-- Work to complete --
Beginning with the line that contains "[공유하기] (115, 751)", output each line below exactly through the last one, both included, and nothing else.

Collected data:
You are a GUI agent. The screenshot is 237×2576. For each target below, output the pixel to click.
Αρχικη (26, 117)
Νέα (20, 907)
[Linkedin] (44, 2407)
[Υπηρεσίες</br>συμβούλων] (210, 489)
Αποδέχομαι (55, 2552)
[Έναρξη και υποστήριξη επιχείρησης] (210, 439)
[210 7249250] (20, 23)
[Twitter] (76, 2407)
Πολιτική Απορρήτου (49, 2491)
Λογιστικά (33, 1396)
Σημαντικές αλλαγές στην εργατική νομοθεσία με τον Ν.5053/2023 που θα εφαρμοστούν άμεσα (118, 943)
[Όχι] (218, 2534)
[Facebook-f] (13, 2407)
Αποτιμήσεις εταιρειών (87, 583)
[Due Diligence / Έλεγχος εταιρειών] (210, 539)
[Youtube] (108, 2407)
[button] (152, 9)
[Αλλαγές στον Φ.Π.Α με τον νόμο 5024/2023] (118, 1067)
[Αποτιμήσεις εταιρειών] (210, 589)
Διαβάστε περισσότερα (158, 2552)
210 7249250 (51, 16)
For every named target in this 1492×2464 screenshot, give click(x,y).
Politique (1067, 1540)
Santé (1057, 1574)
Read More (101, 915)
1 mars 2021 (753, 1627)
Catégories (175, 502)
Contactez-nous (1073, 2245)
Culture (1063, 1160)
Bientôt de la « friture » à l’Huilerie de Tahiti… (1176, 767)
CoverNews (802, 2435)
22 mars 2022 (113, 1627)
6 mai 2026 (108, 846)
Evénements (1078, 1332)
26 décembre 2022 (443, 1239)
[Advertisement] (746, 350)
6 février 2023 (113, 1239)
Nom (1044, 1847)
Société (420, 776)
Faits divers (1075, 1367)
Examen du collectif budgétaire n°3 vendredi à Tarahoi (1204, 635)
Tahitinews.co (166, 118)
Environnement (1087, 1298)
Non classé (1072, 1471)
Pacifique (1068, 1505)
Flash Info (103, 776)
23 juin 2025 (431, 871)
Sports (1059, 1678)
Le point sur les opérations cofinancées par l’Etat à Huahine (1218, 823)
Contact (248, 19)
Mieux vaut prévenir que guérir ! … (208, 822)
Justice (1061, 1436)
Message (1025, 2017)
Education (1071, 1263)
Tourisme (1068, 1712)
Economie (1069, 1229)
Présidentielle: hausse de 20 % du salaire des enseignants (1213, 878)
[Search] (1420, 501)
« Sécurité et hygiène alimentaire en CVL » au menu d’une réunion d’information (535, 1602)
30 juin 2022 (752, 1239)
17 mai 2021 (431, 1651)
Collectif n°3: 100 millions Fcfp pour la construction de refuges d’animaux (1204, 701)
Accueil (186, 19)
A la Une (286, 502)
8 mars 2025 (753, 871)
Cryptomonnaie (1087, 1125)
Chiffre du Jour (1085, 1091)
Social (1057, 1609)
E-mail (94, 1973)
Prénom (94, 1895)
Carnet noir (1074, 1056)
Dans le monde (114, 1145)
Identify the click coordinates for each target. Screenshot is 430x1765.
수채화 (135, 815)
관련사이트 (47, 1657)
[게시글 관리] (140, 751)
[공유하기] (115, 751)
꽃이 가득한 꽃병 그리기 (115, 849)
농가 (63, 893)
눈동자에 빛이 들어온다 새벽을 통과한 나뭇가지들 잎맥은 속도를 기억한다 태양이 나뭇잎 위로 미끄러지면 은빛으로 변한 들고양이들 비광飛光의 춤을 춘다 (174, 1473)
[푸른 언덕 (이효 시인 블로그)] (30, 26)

-- Response --
[공유하기] (115, 751)
꽃이 가득한 꽃병 그리기 (115, 849)
농가 (63, 893)
눈동자에 빛이 들어온다 새벽을 통과한 나뭇가지들 잎맥은 속도를 기억한다 태양이 나뭇잎 위로 미끄러지면 은빛으로 변한 들고양이들 비광飛光의 춤을 춘다 (174, 1473)
[푸른 언덕 (이효 시인 블로그)] (30, 26)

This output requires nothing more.